THE RECORDS:
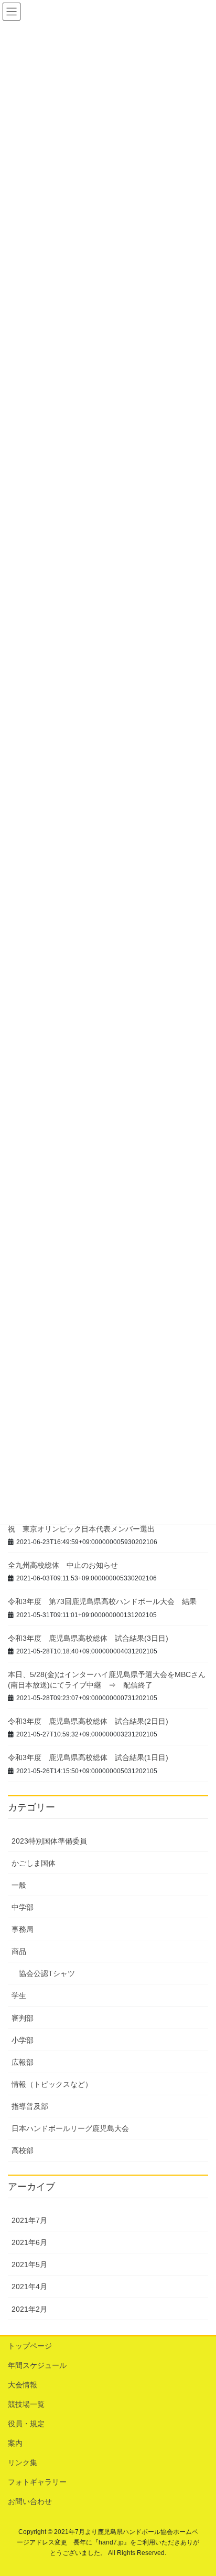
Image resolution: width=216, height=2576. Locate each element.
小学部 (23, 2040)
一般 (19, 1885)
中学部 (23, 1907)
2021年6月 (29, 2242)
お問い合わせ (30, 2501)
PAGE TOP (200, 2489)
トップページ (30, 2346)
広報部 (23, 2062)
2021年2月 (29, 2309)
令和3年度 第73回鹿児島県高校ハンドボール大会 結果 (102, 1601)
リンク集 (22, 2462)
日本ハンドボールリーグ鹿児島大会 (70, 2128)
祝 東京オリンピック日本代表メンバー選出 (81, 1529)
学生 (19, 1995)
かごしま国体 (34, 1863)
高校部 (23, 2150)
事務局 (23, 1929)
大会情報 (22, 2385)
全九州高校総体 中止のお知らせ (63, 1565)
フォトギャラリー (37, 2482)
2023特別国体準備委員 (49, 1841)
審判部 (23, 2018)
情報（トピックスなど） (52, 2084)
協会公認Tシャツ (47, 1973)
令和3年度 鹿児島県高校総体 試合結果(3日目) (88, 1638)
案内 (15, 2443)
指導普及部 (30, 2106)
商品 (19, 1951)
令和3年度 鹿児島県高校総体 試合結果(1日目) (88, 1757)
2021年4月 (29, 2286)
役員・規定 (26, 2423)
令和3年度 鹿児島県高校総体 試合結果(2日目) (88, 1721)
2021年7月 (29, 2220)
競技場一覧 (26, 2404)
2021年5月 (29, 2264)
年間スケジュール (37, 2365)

---

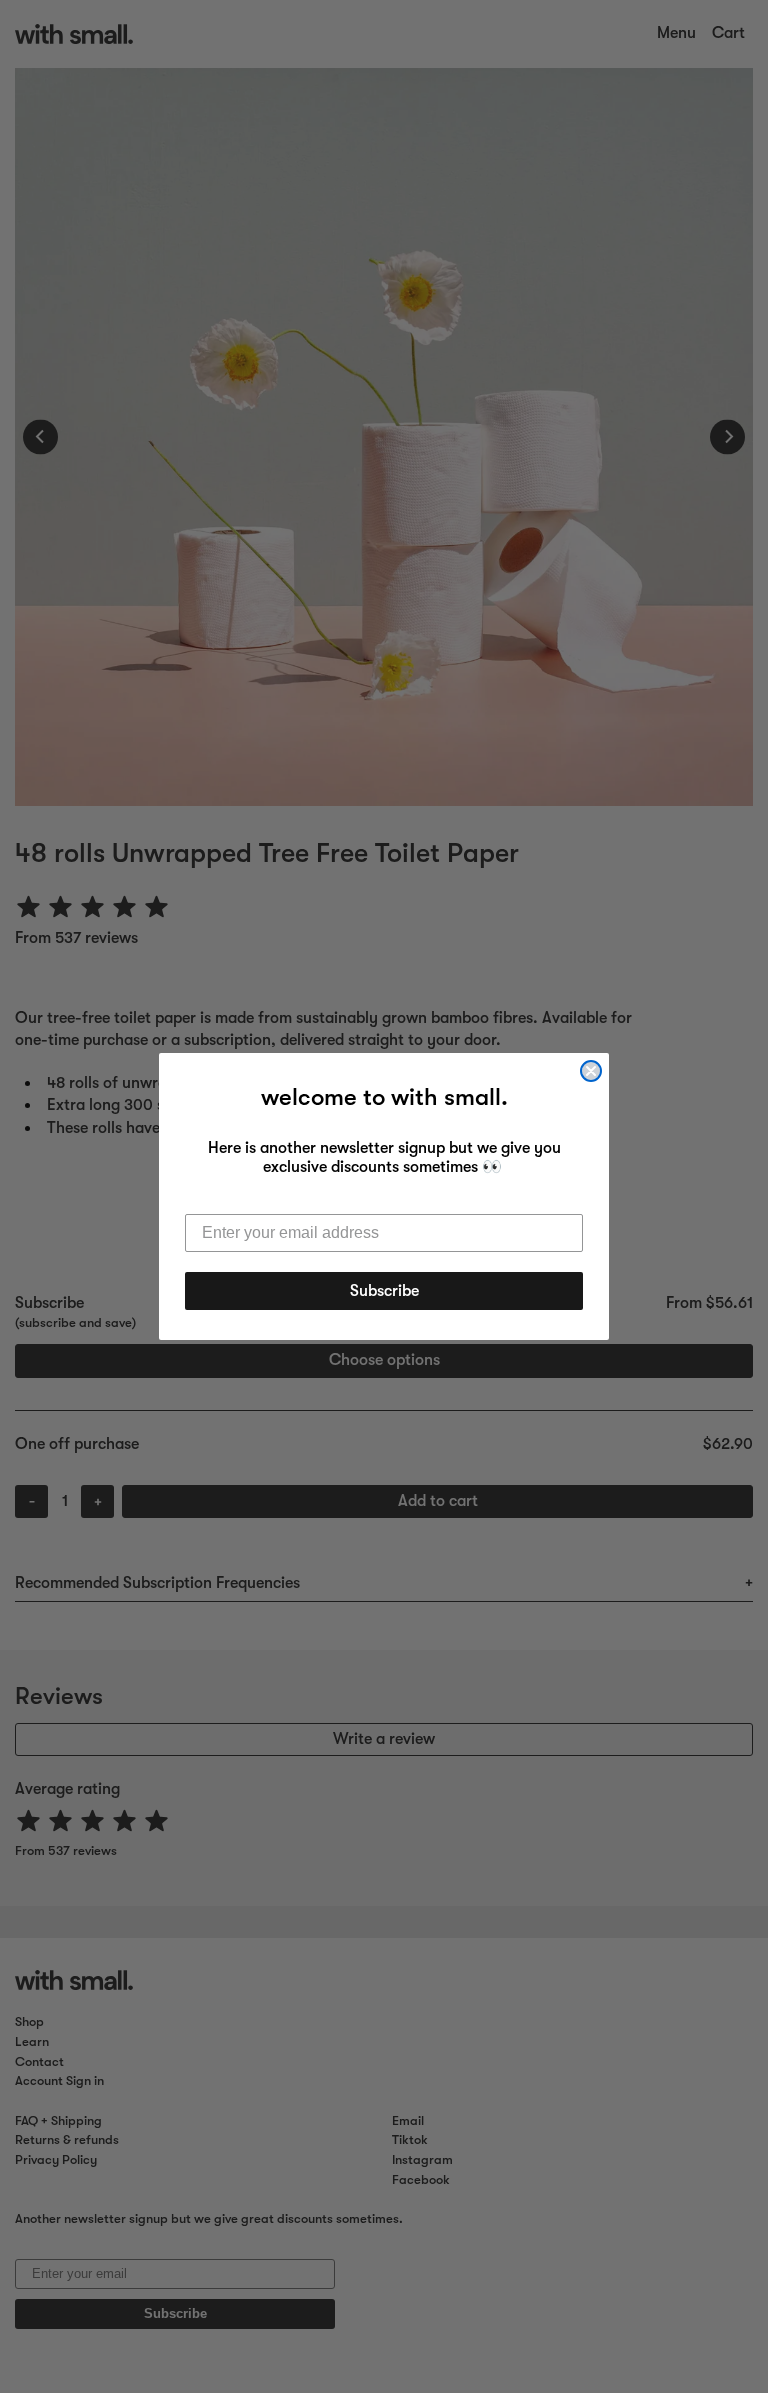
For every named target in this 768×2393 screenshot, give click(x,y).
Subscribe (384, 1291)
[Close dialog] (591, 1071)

PROBLEM REQUIREMENTS: Reproduce exactly, and with no other material, the lines between those holding "令和3年度 鹿児島県高校総体 試合結果(2日目) (88, 1721)" and "年間スケジュール (37, 2365)", inclusive.

ANSWER SECTION:
令和3年度 鹿児島県高校総体 試合結果(2日目) (88, 1721)
2021年7月 (29, 2220)
競技場一覧 (26, 2404)
2021年5月 (29, 2264)
年間スケジュール (37, 2365)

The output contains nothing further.